Begin at the line containing "Where should I" and retype each line through the end of the records exactly. Include nothing else and no pictures.

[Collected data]
____________
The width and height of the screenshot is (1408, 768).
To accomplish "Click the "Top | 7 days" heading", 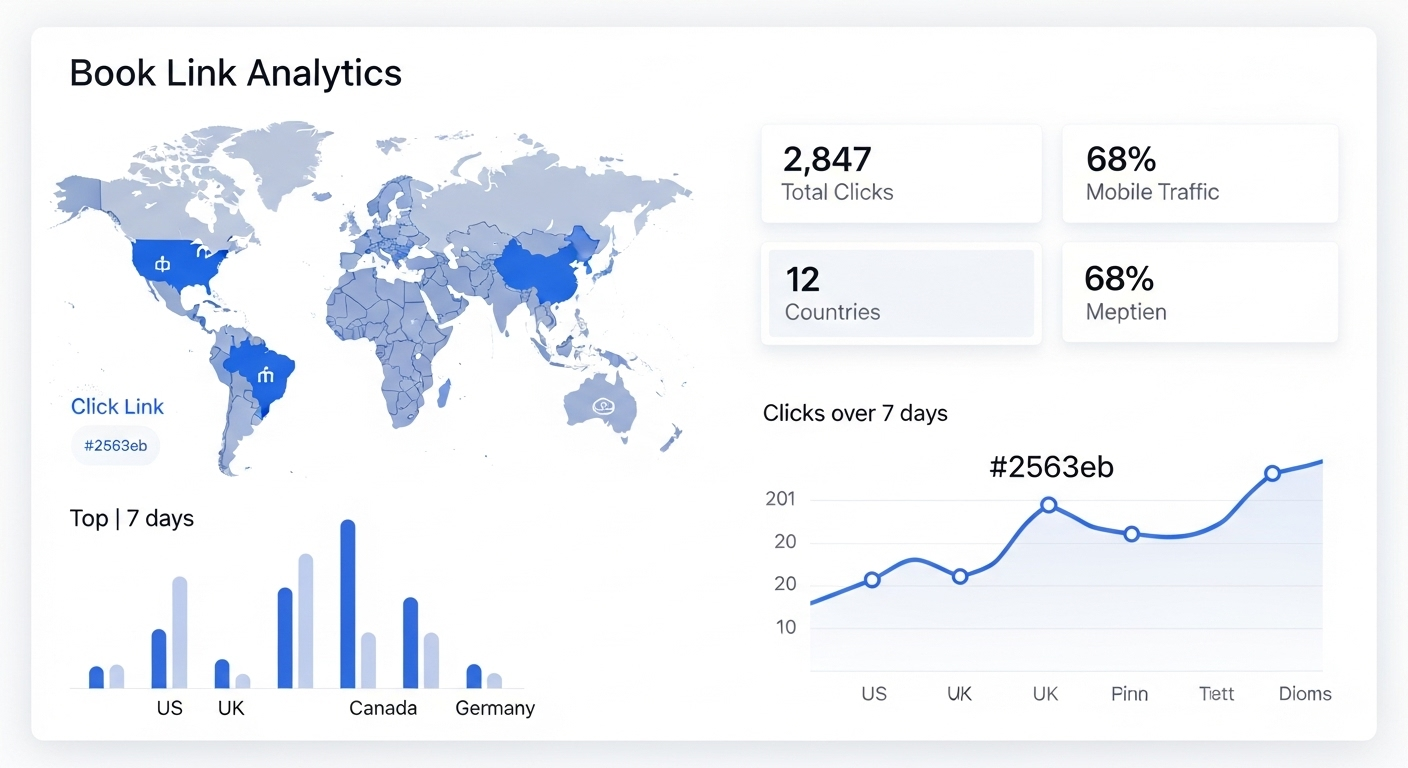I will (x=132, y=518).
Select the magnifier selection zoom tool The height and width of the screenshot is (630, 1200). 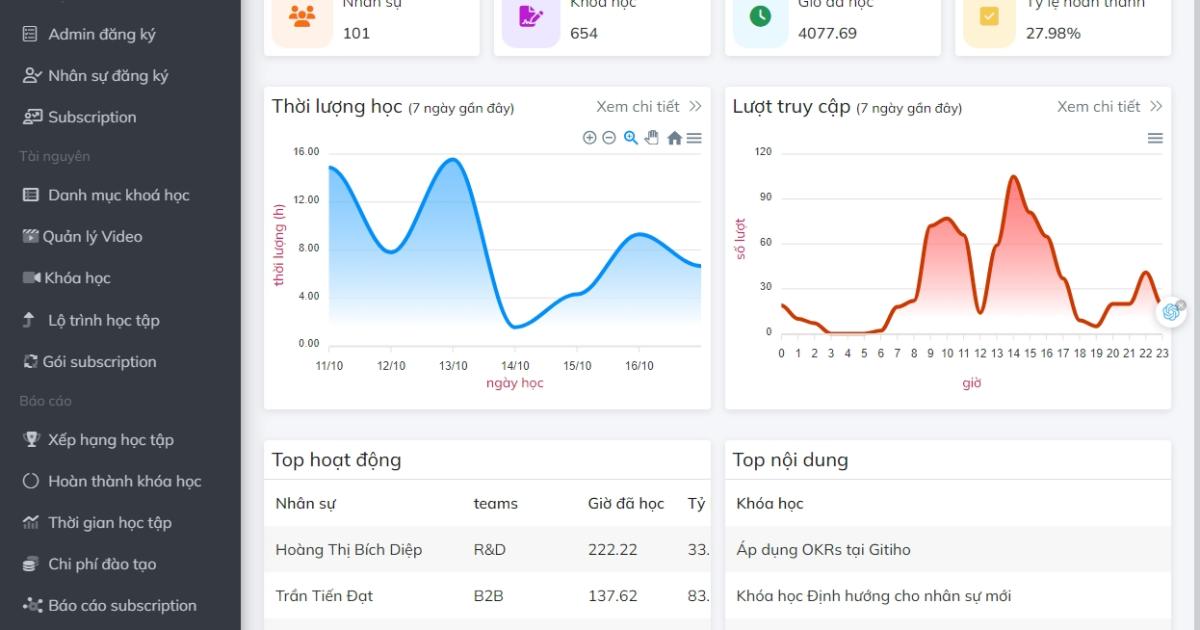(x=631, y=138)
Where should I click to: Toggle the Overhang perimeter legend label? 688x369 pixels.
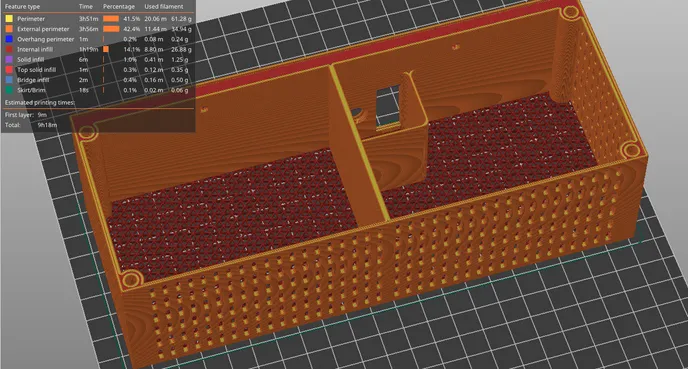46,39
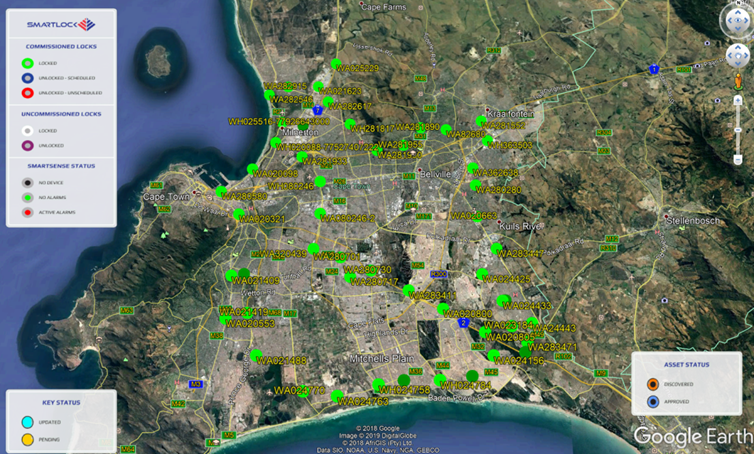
____________
▸ **SOLUTION TO THIS TASK**:
Where should I click to: Toggle the Overhang perimeter legend label? 688x369 pixels.
46,39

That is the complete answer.